■ Task requirements ■
Go through the data and count the lines holding the string "agent". Write only the number.

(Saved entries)
↓

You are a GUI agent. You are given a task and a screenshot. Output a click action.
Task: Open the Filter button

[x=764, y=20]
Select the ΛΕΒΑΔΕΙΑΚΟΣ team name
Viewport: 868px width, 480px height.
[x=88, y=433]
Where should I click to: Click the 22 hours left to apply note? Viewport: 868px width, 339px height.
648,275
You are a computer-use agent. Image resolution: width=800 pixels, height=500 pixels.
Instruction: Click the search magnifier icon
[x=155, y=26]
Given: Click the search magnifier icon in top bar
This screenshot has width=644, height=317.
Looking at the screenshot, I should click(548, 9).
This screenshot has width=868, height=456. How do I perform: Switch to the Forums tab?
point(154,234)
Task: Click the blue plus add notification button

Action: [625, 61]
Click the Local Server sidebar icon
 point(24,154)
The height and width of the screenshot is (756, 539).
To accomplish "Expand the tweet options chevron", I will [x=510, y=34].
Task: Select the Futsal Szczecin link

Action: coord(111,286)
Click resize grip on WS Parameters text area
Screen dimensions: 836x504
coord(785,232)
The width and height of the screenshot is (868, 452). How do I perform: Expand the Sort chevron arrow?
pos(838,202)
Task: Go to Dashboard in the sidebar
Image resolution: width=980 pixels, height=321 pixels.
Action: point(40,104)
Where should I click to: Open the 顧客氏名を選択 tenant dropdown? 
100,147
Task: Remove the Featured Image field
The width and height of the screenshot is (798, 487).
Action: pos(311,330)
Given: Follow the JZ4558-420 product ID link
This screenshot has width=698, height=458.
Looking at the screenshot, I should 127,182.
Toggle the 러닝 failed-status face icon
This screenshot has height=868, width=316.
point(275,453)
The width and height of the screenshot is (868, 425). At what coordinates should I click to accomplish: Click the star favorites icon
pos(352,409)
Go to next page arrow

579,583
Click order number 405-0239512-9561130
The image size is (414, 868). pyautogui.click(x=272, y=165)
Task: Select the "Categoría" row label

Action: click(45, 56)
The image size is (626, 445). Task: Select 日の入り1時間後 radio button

↑

■ Result for this exercise ■
2